● Extract:

Try this beautiful problem on area of circle from SMO, Singapore Mathematics Olympiad, 2010.
Let ABCD be a rectangle with AB = 10 . Draw circles \(C_1 \) and \(C_2\) with diameters AB and CD respectively. Let P,Q be the intersection points of \(C_1\) and \(C_2\) . If the circle with diameter PQ is tangent to AB and CD , then what is the area of the shaded region ?
Area of Circle
2D - Geometry
Area of Rectangle
Answer: 25
Singapore Mathematics Olympiad
Challenges and thrills - Pre - college Mathematics
If you are really got stuck with this sum then we can start from here:
The diagram will be like this . So let 'N' be the midpoint of CD .

● Data supplied:

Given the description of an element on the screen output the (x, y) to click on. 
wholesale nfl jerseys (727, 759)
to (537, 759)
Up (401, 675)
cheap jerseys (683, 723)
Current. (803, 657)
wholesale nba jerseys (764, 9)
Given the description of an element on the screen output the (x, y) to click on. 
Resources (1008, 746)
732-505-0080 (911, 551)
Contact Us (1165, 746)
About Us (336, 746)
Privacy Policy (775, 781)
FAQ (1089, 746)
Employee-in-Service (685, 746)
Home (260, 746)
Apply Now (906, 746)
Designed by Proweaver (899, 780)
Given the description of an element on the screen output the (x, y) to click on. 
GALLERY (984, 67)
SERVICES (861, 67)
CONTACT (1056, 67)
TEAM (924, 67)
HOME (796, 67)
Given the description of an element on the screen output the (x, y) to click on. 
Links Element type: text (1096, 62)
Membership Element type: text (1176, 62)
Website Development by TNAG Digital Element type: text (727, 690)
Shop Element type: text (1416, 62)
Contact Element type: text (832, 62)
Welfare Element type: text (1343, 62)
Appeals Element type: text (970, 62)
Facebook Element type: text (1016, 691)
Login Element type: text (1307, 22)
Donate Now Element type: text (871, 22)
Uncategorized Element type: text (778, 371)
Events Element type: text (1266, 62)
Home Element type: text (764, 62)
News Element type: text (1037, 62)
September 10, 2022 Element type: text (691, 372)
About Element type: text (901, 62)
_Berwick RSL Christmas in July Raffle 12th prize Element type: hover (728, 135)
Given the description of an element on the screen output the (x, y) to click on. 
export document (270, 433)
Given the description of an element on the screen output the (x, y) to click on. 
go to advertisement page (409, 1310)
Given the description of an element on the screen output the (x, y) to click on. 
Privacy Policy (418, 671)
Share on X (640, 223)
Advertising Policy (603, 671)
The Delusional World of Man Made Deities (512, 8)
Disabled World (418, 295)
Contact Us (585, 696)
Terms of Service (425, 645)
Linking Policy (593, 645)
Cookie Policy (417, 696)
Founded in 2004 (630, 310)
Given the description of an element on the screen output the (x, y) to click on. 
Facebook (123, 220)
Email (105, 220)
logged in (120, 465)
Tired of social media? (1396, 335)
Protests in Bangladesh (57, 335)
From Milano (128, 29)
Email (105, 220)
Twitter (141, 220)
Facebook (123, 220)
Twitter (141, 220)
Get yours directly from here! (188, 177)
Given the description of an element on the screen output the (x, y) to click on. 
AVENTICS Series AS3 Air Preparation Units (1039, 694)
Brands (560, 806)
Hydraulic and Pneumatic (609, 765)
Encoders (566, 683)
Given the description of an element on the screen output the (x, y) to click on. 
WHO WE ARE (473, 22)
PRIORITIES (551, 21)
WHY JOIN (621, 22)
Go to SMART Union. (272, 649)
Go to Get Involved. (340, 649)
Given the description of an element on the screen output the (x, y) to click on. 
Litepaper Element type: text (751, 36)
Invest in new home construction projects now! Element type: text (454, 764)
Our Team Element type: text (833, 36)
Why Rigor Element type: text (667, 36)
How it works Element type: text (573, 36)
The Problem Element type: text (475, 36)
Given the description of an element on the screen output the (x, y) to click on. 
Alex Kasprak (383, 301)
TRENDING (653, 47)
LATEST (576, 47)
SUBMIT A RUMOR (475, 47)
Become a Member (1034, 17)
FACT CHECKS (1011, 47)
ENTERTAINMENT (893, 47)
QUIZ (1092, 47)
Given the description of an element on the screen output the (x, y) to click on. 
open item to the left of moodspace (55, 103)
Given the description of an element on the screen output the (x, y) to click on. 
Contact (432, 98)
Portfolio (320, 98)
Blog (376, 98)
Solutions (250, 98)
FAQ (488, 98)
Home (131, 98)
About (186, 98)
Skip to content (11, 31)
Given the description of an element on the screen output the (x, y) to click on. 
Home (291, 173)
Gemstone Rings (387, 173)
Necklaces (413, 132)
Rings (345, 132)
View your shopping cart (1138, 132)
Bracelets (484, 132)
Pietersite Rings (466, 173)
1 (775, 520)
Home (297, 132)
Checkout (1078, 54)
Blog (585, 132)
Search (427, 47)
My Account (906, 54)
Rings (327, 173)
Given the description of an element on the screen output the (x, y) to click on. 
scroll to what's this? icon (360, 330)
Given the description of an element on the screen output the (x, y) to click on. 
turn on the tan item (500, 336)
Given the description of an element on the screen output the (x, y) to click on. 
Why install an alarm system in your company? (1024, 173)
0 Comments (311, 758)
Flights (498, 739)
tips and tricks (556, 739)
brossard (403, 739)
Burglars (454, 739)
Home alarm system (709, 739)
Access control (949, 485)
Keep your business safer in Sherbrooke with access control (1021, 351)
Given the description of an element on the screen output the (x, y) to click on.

● Request 1:
Transcribe the listing word for word. Begin at its first line and stop after the line that has "Events Element type: text (1266, 62)".
● Request 2:
Carry on the write-up of the circle-area problem from the Singapore Mathematics Olympiad past its final sentence.

● Exercise response 1:
Given the description of an element on the screen output the (x, y) to click on. 
wholesale nfl jerseys (727, 759)
to (537, 759)
Up (401, 675)
cheap jerseys (683, 723)
Current. (803, 657)
wholesale nba jerseys (764, 9)
Given the description of an element on the screen output the (x, y) to click on. 
Resources (1008, 746)
732-505-0080 (911, 551)
Contact Us (1165, 746)
About Us (336, 746)
Privacy Policy (775, 781)
FAQ (1089, 746)
Employee-in-Service (685, 746)
Home (260, 746)
Apply Now (906, 746)
Designed by Proweaver (899, 780)
Given the description of an element on the screen output the (x, y) to click on. 
GALLERY (984, 67)
SERVICES (861, 67)
CONTACT (1056, 67)
TEAM (924, 67)
HOME (796, 67)
Given the description of an element on the screen output the (x, y) to click on. 
Links Element type: text (1096, 62)
Membership Element type: text (1176, 62)
Website Development by TNAG Digital Element type: text (727, 690)
Shop Element type: text (1416, 62)
Contact Element type: text (832, 62)
Welfare Element type: text (1343, 62)
Appeals Element type: text (970, 62)
Facebook Element type: text (1016, 691)
Login Element type: text (1307, 22)
Donate Now Element type: text (871, 22)
Uncategorized Element type: text (778, 371)
Events Element type: text (1266, 62)

● Exercise response 2:
so \(\angle {PNQ} = 90^\circ\)
so PQ = 5 \(\sqrt {2}\)
Now let us try to find the area of the shaded region
A = \(2 [ \frac {1}{2}\pi (\frac {PQ)}{2})^2 + \frac {1}{2}(PN)^2 - \frac {1}{4} \pi (PN)^2]\)
= \(2 [\frac {1}{2}\pi (\frac {5\sqrt{2}}{2})^2+\frac {1}{2}.5^2 - \frac {1}{4}\pi . 5^2]\)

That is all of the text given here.